In a televised interview over the weekend, Prime Minister General Prayut Chan-o-cha said he was confident both Thais and foreigners had become happier since he came into power.
"As far as I know, people are happier than they were before. What people are happy about is that the nation is at peace and in order. For me, I am happy because I make other people happy. As for the power I have, no, I'm not happy," he said.
Prayut, who led the military seizure in May last year in his capacity as Army chief, said many foreigners had told him they were content with the current situation in Thailand.
"People from Europe, the West and superpower nations have come to visit me. They show respect and say they are happy that I'm in power. They even ask me if I can ensure that Thailand continues in this manner. I'm not lying to you," the prime minister said.
Prayut was speaking to Scott Heidler, an Asia correspondent for the Qatar-based TV station Al Jazeera, in an interview this weekend.
Prayut, who is also leader of the National Council for Peace and Order, insisted that he never considered himself as the best man to run the country, but said he took office due to circumstance.
"I had to do this because no one else would. Now, I'm trying to follow the roadmap. I'll be here only for a year or two," he said.
Since the May 22 coup, Prayut has attracted much criticism, being accused of undermining the country's democracy and curbing press freedom.
Asked to respond to the red-shirt movement's notion of how the reconciliation process is non-existent, Prayut said he has tried to be fair, but the red shirts need to be brought to justice because they are to blame.
"I am not an enemy of the red or the yellow shirts. People must stop taking sides based on colour. Be they red shirts or any other colour, they must be brought to justice because they are to blame. I'm not bullying anybody," he said.
He also cited some instances for which the red shirts are being blamed, including the burning down of provincial government buildings and shooting at officials. He said the evidence is very clear, but nobody wants to take responsibility.
Heidler pointed out that press freedom was the baseline of democracy and he asked Prayut about his notorious statement about executing journalists. The prime minister responded by saying he was just joking with the journalists and that this was the Thai sense of humour.

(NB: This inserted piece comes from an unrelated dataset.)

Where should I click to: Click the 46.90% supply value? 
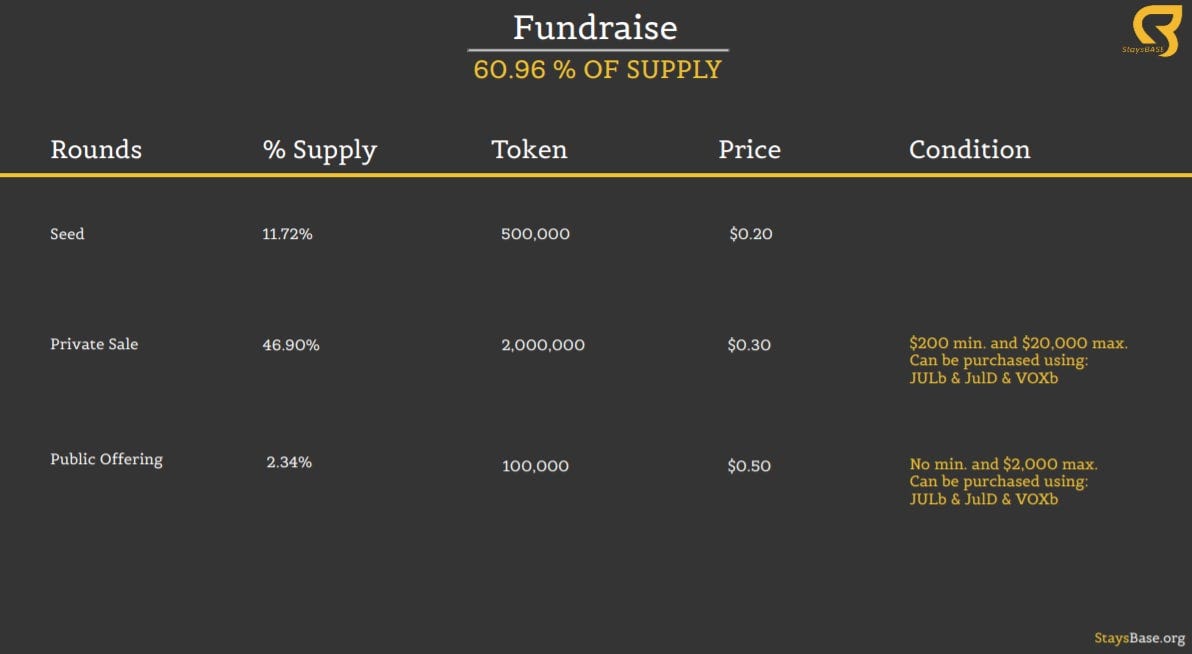tap(291, 344)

"Thai journalists know that I'm just joking with them. I've always been kind and compassionate, but the local media needs to be reformed and I have to advise them. I have to tell them what they can or cannot do, but I've never punished a single person from the press," he said.
Separately, in an article published in a government newsletter, Prayut said his government was promoting good governance so that the concept would take hold in Thailand.
"I am trying to rebuild the governance system," he wrote.